Assigned task
Look through the material below and show every line with the word "plus".

Available data
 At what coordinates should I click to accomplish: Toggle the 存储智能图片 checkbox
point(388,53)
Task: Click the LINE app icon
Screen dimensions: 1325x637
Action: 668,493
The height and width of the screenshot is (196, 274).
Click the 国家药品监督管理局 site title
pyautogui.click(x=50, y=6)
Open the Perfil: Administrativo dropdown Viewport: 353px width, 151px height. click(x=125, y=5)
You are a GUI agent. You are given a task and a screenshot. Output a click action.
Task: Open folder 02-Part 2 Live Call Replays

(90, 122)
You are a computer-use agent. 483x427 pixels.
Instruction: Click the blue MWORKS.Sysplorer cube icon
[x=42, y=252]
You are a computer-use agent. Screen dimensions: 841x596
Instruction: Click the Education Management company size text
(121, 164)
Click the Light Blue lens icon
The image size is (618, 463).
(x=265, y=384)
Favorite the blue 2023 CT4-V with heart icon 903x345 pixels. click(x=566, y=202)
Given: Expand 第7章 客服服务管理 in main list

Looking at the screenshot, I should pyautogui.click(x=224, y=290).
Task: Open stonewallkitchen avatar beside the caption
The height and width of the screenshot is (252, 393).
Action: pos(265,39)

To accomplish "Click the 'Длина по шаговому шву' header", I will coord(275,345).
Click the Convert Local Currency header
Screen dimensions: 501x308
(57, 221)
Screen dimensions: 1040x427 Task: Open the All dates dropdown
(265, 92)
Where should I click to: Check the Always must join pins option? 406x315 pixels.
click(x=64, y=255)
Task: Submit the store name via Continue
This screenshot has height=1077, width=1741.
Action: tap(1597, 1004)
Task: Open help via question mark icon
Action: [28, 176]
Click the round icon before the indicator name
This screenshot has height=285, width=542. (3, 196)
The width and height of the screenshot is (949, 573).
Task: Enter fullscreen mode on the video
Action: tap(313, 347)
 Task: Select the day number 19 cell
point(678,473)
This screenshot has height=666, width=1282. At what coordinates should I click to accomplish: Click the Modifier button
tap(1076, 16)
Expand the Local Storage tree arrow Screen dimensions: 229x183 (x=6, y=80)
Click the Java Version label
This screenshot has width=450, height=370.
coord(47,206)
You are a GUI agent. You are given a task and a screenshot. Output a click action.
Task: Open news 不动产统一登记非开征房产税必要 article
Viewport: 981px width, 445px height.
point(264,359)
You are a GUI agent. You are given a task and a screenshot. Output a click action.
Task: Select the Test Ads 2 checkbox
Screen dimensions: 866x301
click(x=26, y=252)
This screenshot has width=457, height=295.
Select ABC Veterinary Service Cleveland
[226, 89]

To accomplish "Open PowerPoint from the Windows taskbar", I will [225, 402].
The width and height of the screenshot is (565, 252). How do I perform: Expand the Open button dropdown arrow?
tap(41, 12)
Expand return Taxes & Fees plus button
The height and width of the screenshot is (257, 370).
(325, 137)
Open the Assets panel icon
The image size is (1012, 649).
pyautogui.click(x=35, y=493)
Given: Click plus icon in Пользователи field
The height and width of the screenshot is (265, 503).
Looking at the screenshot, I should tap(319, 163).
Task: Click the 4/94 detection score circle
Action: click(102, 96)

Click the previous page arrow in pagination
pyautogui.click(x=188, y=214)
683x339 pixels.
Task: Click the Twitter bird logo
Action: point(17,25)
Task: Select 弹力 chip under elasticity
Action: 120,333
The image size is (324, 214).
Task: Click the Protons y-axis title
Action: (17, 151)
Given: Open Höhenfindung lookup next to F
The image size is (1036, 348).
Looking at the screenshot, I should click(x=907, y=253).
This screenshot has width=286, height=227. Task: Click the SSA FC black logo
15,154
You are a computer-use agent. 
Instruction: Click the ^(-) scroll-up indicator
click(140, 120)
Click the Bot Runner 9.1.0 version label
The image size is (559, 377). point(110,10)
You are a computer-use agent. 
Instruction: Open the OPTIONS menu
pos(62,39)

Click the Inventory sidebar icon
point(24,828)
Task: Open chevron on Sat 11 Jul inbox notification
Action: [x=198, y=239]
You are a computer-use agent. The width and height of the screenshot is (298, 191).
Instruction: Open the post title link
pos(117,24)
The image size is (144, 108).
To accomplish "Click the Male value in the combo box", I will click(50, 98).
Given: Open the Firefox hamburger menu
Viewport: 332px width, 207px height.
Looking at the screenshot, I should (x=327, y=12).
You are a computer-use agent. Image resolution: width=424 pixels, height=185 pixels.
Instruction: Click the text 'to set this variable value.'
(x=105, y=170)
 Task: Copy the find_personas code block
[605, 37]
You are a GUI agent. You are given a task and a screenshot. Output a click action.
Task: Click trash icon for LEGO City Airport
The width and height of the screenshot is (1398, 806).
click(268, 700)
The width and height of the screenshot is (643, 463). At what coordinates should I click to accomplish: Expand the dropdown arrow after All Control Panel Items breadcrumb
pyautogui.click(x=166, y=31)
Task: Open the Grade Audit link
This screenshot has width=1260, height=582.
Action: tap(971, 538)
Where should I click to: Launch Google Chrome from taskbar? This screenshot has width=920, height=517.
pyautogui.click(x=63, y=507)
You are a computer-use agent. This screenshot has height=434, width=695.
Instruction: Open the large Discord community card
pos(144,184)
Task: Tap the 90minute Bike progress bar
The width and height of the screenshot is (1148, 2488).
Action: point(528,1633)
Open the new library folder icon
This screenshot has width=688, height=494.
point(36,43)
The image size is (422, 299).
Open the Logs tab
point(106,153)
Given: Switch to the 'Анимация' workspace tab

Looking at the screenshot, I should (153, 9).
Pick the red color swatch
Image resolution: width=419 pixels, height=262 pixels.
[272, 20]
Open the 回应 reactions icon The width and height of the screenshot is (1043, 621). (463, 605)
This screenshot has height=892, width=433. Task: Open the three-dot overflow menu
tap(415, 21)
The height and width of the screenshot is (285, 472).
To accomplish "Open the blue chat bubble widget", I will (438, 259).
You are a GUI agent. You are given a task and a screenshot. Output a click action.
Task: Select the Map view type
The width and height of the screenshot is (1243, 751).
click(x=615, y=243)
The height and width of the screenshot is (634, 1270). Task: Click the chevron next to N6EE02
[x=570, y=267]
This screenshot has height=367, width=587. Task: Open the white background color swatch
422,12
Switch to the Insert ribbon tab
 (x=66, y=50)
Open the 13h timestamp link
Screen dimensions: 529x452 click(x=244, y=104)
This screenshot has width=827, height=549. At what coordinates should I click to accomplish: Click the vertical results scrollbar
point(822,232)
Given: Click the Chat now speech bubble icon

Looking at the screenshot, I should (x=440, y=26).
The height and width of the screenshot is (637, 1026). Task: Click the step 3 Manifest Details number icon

Task output
Expand return Taxes & Fees plus button
Given: Click plus icon in Пользователи field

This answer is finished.